This article was written by Verushka Reddy, a director at Norton Rose Fulbright South Africa
The most recent amendments to the Employment Equity Act permit the CCMA to consider unfair discrimination claims in certain circumstances. Exercising its newly found jurisdiction to determine ‘equal pay for equal work’ claims, the CCMA recently considered this question in the matter between WEPU obo members v Lewis Stores (Pty) Ltd and SACCAWU obo members (unreported arbitration award, GATW3227-15, 20 November 2015).1 WEPU represented less than 1% of employees in the bargaining unit. Lewis Stores did not recognise it for any purpose. On the other hand, Lewis Stores recognised SACCAWU, whose members constituted close to 50% of employees in the bargaining unit. Non-members of SACCAWU in the bargaining unit did not benefit from the wage agreements concluded between their employer and SACCAWU. Instead, their increases were determined by their performance. Of significance was the fact that WEPU members who met the required performance standards were afforded the same increase as their SACCAWU counterparts.
WEPU referred an unfair discrimination dispute to the CCMA. It contended that Lewis Stores’ failure to extend the same increase to its members resulted in unequal pay for work of equal value. This, it argued, amounted to unfair discrimination on an arbitrary ground. Lewis Stores adopted the approach that it was under no obligation, in law or contract, to extend the agreement. It accordingly used the objective criterion of performance as the basis of increases for non-members of SACCAWU in the bargaining unit.

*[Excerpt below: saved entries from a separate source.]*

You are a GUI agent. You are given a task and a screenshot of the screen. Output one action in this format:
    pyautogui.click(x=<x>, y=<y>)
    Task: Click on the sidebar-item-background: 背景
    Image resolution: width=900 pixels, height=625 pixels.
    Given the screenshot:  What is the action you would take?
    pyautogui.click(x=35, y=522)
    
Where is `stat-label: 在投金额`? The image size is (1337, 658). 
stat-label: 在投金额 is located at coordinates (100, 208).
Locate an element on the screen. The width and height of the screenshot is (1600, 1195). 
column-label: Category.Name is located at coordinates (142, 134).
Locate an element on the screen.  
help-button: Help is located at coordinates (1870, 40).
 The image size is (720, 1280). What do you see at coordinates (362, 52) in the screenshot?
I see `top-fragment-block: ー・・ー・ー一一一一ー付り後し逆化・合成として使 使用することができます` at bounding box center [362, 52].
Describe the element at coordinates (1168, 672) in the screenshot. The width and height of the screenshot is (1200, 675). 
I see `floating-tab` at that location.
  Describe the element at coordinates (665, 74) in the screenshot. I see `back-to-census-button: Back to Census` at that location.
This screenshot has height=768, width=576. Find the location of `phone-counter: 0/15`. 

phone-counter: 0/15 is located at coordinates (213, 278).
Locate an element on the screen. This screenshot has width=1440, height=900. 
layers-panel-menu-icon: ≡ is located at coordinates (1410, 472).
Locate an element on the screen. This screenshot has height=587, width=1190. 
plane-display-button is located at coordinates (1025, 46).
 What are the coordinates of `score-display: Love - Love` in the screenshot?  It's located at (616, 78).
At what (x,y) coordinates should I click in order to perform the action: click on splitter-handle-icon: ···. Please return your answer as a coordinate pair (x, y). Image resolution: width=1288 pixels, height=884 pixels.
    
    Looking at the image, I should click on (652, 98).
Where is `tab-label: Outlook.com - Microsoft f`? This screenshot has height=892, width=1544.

The CCMA considered the test for unfair discrimination. The onus was on the WEPU to prove that Lewis Stores’ conduct in extending the agreement on wages, was irrational and amounted to discrimination, which was unfair. The CCMA found that WEPU did not prove the equal work for unequal pay amounted to unfair discrimination. It recognised that the collective bargaining process may result in employees doing work of equal value for unequal pay. In our view, to find otherwise may well have the effect of subverting the collective bargaining system that underpins the Labour Relations Act. It may also have the unintended consequence of discouraging trade union membership, as non-members would obtain the same wages without having to pay trade subscriptions or engage in industrial action.